### Cosa fare
**1.** Secondo l'estratto sul caso Bossetti, quando è stato condannato all'ergastolo in primo grado il muratore di Mapello?
**2.** In base all'estratto sul caso Bossetti, spiega per quale motivo, secondo le motivazioni della condanna, l'uomo avrebbe torturato la ragazzina con una lama.
**3.** Trascrivi dall'estratto sul caso Bossetti il passo che comincia con "Bergamo, ottobre" e prosegue fino a "sentenza, appena pubblicate.".

### Estratto fornito ###

ABBIAMO LE PROVE CHE NON È STATO LUI


Bergamo, ottobre
Un nuovo investigatore, ingaggiato dalla famiglia del muratore condannato, annuncia clamorose rivelazioni: «I colpevoli sono altri, e sappiamo chi sono». Intanto lui, dalla cella, dice: «Yara non l’ho mai incontrata in vita mia».

«L’HA UCCISA QUALCUNO CHE LA CONOSCEVA»
«Quell’uomo non sono io. Il malvagio, il sadico, il violento, l’uomo che ha torturato con una lama una ragazzina per il gusto di provocarle dolore, come hanno raccontato nelle 150 pagine delle motivazioni della mia condanna, non è Massimo Bossetti». Il muratore di Mapello, condannato in primo grado all’ergastolo nel luglio scorso per l’omicidio di Yara Gambirasio, ci fa giungere attraverso i familiari le sue reazioni alle motivazioni della sentenza, appena pubblicate.

### Dati estratti ###

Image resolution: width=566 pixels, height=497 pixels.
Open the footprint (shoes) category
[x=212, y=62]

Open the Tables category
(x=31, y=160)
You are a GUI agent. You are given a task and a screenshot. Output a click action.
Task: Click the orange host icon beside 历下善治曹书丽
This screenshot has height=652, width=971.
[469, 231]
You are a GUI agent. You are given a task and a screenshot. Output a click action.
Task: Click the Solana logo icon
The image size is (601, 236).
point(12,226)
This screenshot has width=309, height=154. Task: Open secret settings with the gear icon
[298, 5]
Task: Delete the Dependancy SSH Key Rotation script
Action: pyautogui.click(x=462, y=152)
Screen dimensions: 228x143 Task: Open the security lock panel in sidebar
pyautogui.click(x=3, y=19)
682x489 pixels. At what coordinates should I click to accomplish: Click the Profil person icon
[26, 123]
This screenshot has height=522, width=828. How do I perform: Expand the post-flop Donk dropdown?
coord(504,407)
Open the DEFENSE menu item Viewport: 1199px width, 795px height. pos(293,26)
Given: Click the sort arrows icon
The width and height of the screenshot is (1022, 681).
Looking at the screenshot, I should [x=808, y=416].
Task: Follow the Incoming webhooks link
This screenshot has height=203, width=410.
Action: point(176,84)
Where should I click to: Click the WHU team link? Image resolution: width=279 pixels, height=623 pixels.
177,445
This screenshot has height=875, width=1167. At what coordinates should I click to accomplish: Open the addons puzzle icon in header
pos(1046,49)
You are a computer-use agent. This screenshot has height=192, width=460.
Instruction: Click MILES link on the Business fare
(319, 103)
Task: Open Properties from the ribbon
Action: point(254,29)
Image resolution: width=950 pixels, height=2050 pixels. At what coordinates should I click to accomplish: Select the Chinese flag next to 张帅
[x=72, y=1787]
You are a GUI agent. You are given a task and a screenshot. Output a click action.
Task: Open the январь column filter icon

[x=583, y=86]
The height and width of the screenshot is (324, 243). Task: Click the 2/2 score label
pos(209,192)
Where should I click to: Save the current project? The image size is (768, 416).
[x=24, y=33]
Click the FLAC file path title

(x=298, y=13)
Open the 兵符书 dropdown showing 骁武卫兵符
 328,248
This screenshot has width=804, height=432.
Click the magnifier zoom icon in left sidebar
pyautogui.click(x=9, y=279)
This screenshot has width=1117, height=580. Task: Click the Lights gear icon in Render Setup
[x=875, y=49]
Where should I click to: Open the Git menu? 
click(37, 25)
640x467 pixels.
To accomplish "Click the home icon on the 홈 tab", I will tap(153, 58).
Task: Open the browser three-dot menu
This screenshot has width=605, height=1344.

###

### Soluzioni
**1.** Nel luglio scorso.

**2.** Secondo le 150 pagine delle motivazioni della condanna citate da Bossetti, l'uomo l'avrebbe torturata per il gusto di provocarle dolore.

**3.**
Bergamo, ottobre
Un nuovo investigatore, ingaggiato dalla famiglia del muratore condannato, annuncia clamorose rivelazioni: «I colpevoli sono altri, e sappiamo chi sono». Intanto lui, dalla cella, dice: «Yara non l’ho mai incontrata in vita mia».

«L’HA UCCISA QUALCUNO CHE LA CONOSCEVA»
«Quell’uomo non sono io. Il malvagio, il sadico, il violento, l’uomo che ha torturato con una lama una ragazzina per il gusto di provocarle dolore, come hanno raccontato nelle 150 pagine delle motivazioni della mia condanna, non è Massimo Bossetti». Il muratore di Mapello, condannato in primo grado all’ergastolo nel luglio scorso per l’omicidio di Yara Gambirasio, ci fa giungere attraverso i familiari le sue reazioni alle motivazioni della sentenza, appena pubblicate.